Note: all start coordinates in our database are 0-based, not 1-based. See explanation here.


  N-SCAN (nscanGene) Track Description
 

Description

This track shows gene predictions using the N-SCAN gene structure prediction software provided by the Computational Genomics Lab at Washington University in St. Louis, MO, USA.

Methods

N-SCAN PASA-EST

N-SCAN combines biological-signal modeling in the target genome sequence along with information from a multiple-genome alignment to generate de novo gene predictions. It extends the TWINSCAN target-informant genome pair to allow for an arbitrary number of informant sequences as well as richer models of sequence evolution. N-SCAN models the phylogenetic relationships between the aligned genome sequences, context-dependent substitution rates, insertions, and deletions.

For creating predictions on cow, N-SCAN uses mouse (mm9) as the informant.

N-SCAN PASA-EST combines EST alignments into N-SCAN. Similar to the conservation sequence models in TWINSCAN, separate probability models are developed for EST alignments to genomic sequence in exons, introns, splice sites and UTRs, reflecting the EST alignment patterns in these regions. N-SCAN PASA-EST is more accurate than N-SCAN while retaining the ability to discover novel genes to which no ESTs align.
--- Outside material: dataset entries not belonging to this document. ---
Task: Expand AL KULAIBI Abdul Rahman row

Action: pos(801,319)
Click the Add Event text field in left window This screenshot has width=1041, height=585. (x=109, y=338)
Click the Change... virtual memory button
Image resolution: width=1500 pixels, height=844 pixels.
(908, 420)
No manual annotation was performed to generate any of the gene models.

Credits

Thanks to Michael Brent's Computational Genomics Group at Washington University St. Louis for providing these data.

Special thanks for this implementation of N-SCAN to Aaron Tenney in the Brent lab, and Robert Zimmermann, currently at Max F. Perutz Laboratories in Vienna, Austria.

References

Gross SS, Brent MR. Using multiple alignments to improve gene prediction. In Proc. 9th Int'l Conf. on Research in Computational Molecular Biology (RECOMB '05):374-388 and J Comput Biol. 2006 Mar;13(2):379-93.
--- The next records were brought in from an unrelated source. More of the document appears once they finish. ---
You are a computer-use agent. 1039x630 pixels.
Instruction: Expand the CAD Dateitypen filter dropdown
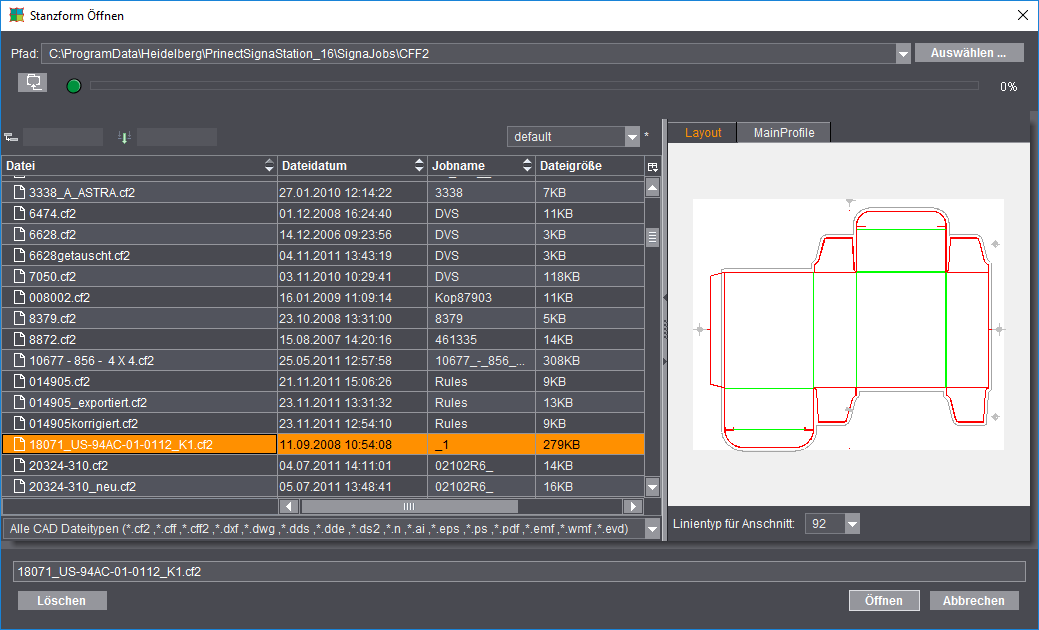pyautogui.click(x=652, y=529)
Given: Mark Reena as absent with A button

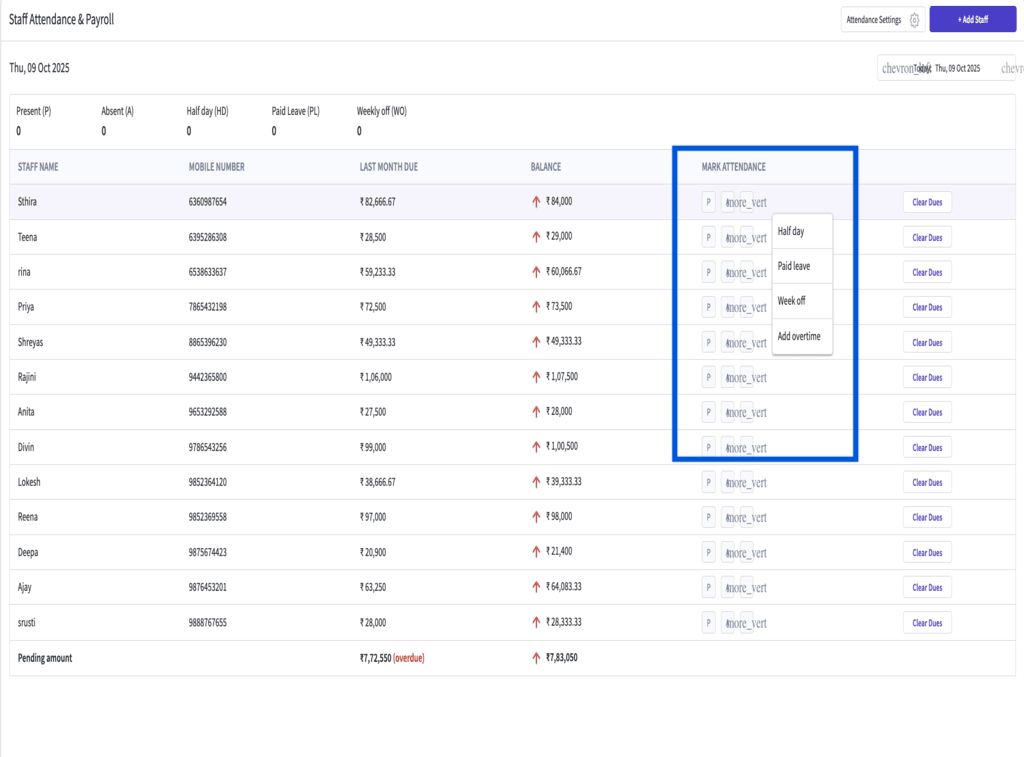Looking at the screenshot, I should (x=727, y=517).
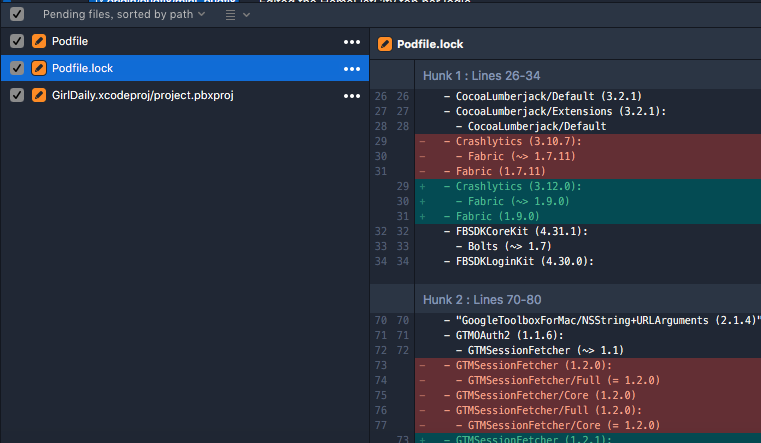The width and height of the screenshot is (761, 443).
Task: Click the modified icon next to project.pbxproj
Action: pyautogui.click(x=39, y=95)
Korf I, Flicek P, Duan D, Brent MR. Integrating genomic homology into gene structure prediction. Bioinformatics. 2001 Jun 1;17(90001):S140-8.

van Baren MJ, Brent MR. Iterative gene prediction and pseudogene removal improves genome annotation. Genome Res. 2006 May;16(5):678-85.

Haas BJ, Delcher AL, Mount SM, Wortman JR, Smith RK Jr, Hannick LI, Maiti R, Ronning CM, Rusch DB, Town CD et al. Improving the Arabidopsis genome annotation using maximal transcript alignment assemblies. Nucleic Acids Res 2003 Oct 1;31(19):5654-66.